Konsep Senang (TA 170)
Ada yang menyenangi pantai, lihat ombak datang bergulung silih berganti membasahi kaki yang menginjak pasir lembut basah. Menghirup angin laut segar dan mendengar gemuruh suara ombak yang memecah pantai. Kesenangan pantai seakan tidak ada batas akhirnya, semua pantai dalam negeri dan di luar negeri dikunjungi. Banyak rupiah di belanjakan mengejar kesenangan ini.
Ada lagi yang senang berenang, dimanapun kapanpun, tiap melihat air, nyemplung. Pantai Losari, Teluk Senggigi direnangi sampai keujung, waduk Jatiluhur, Laut Bunaken, Gajah Mungkur, Labuhan Bajo, menyebrang pulau Bidadari – Onrust, tanjung di Pangandaran.

################

__DAFTAR TUGAS__.
- a) Menurut bacaan tentang konsep senang, apa yang dihirup oleh orang yang menyenangi pantai?
- b) Tulis ulang bagian bacaan tentang konsep senang mulai dari "Ada yang menyenangi" hingga dan termasuk "tanjung di Pangandaran.", dengan mengganti kata "ombak" menjadi "gelombang".

__DATA YANG DIBERIKAN__.
################

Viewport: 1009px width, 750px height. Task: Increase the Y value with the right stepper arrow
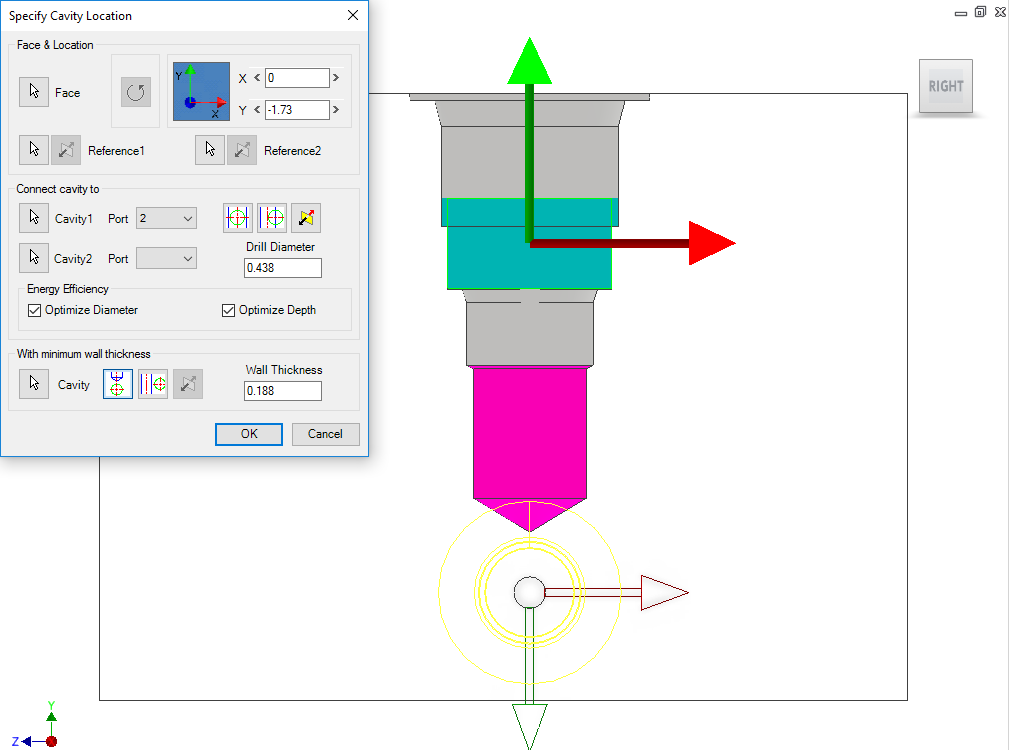pos(334,109)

################

__JAWABAN LENGKAP__.
- a) Angin laut segar.

- b)
Ada yang menyenangi pantai, lihat gelombang datang bergulung silih berganti membasahi kaki yang menginjak pasir lembut basah. Menghirup angin laut segar dan mendengar gemuruh suara gelombang yang memecah pantai. Kesenangan pantai seakan tidak ada batas akhirnya, semua pantai dalam negeri dan di luar negeri dikunjungi. Banyak rupiah di belanjakan mengejar kesenangan ini.
Ada lagi yang senang berenang, dimanapun kapanpun, tiap melihat air, nyemplung. Pantai Losari, Teluk Senggigi direnangi sampai keujung, waduk Jatiluhur, Laut Bunaken, Gajah Mungkur, Labuhan Bajo, menyebrang pulau Bidadari – Onrust, tanjung di Pangandaran.